Stated exercise =
Tally how many of the lines below contain the string "width". Reply with the number alone.

Given entries =
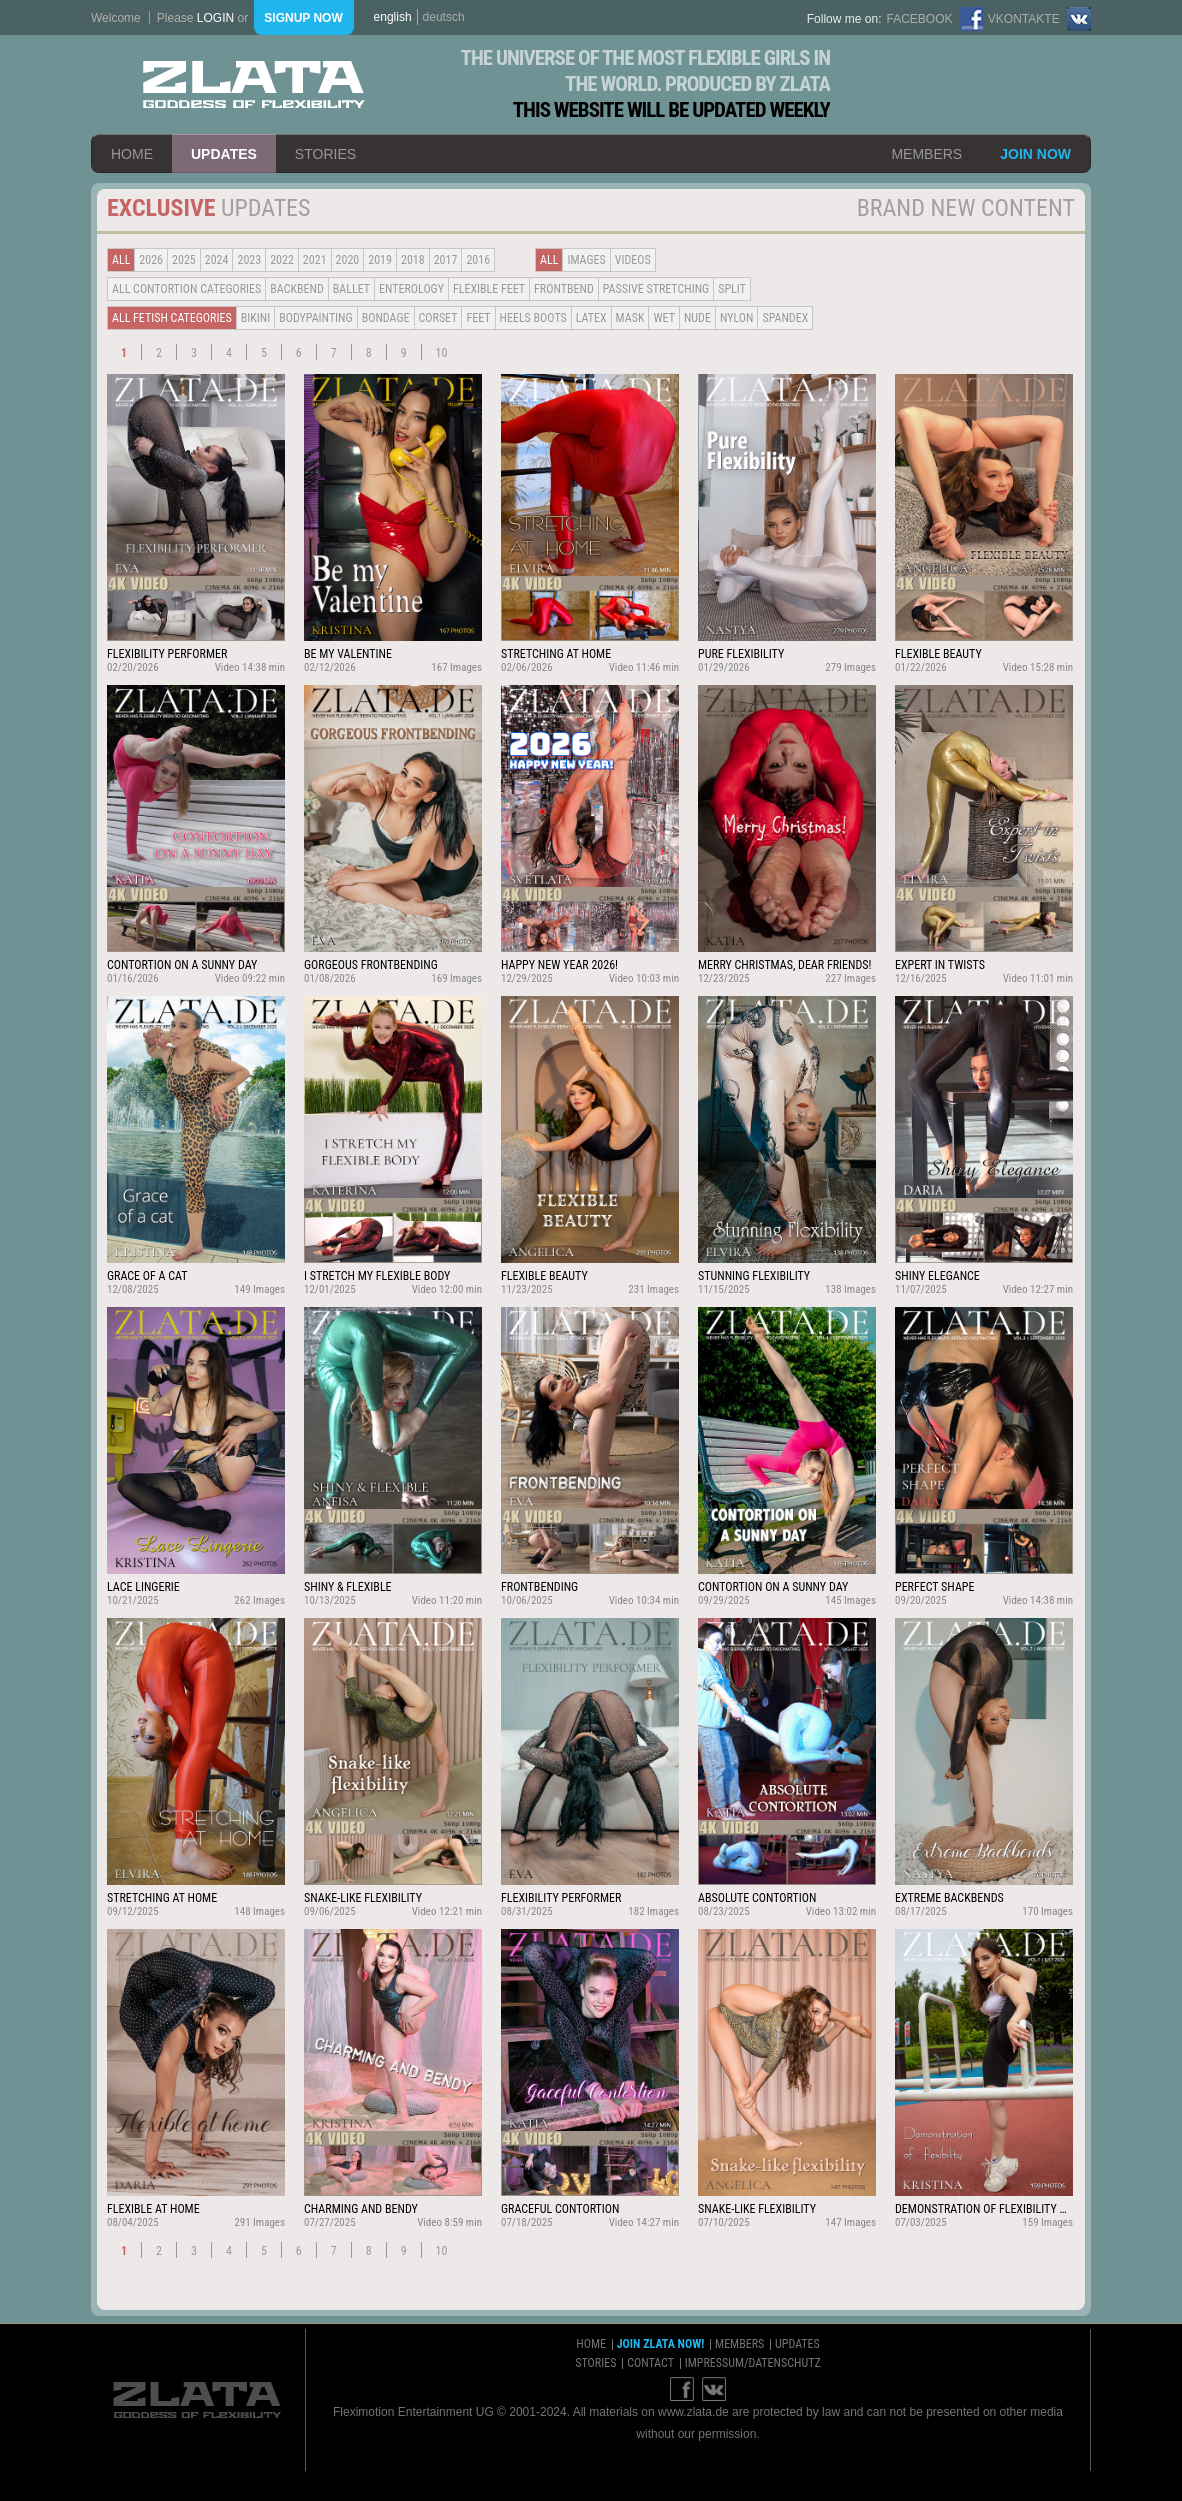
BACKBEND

--

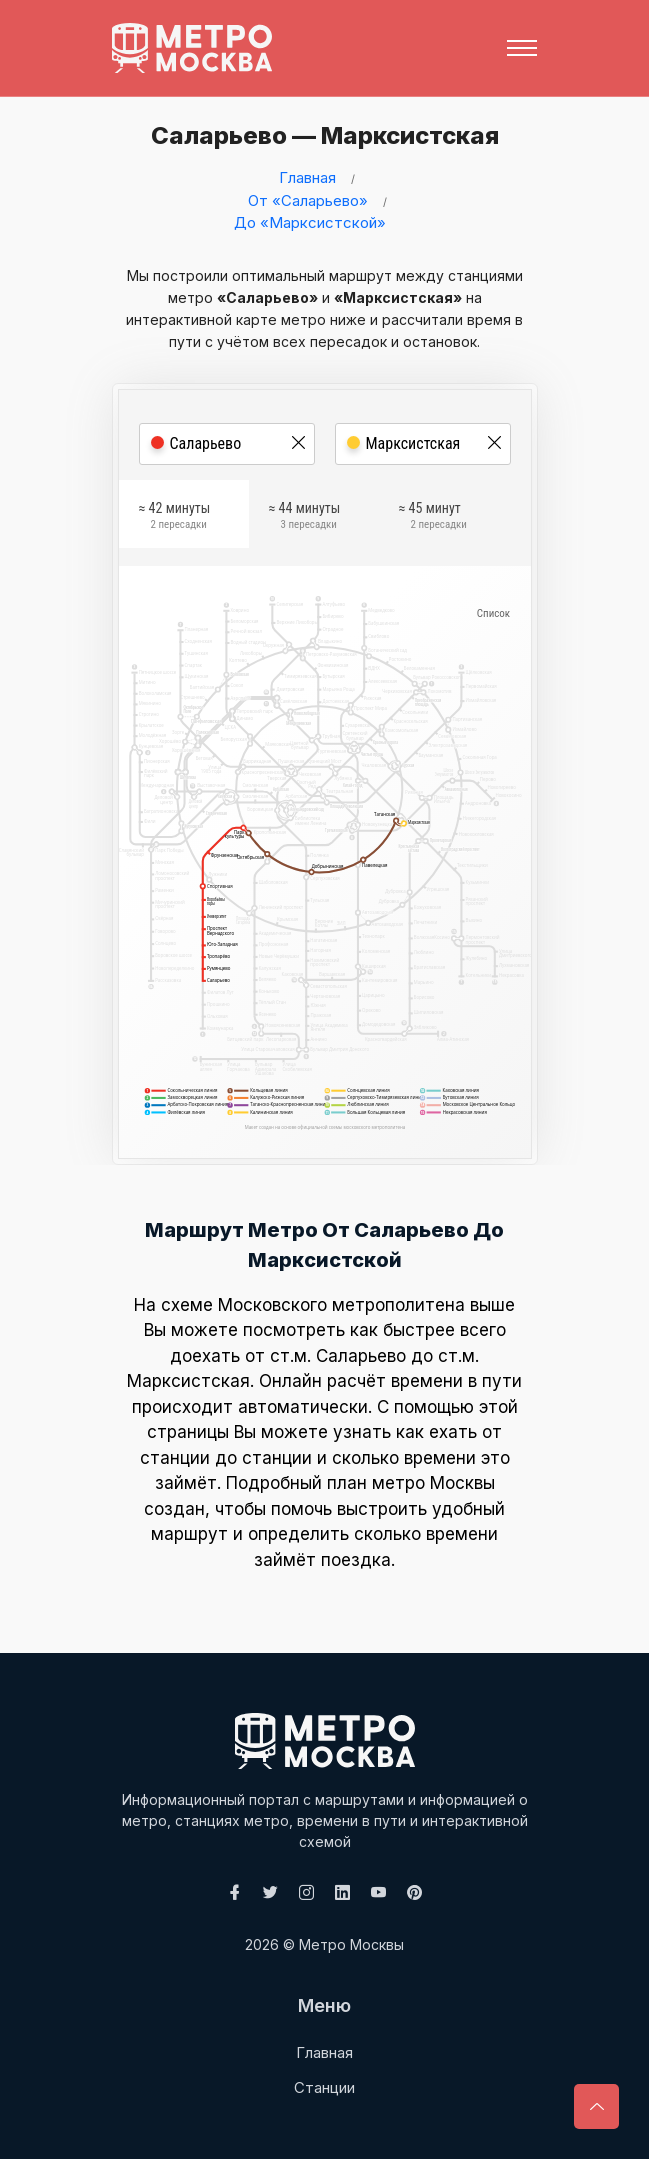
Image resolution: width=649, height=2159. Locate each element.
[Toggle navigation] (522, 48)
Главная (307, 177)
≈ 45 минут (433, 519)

Response to the exercise =
1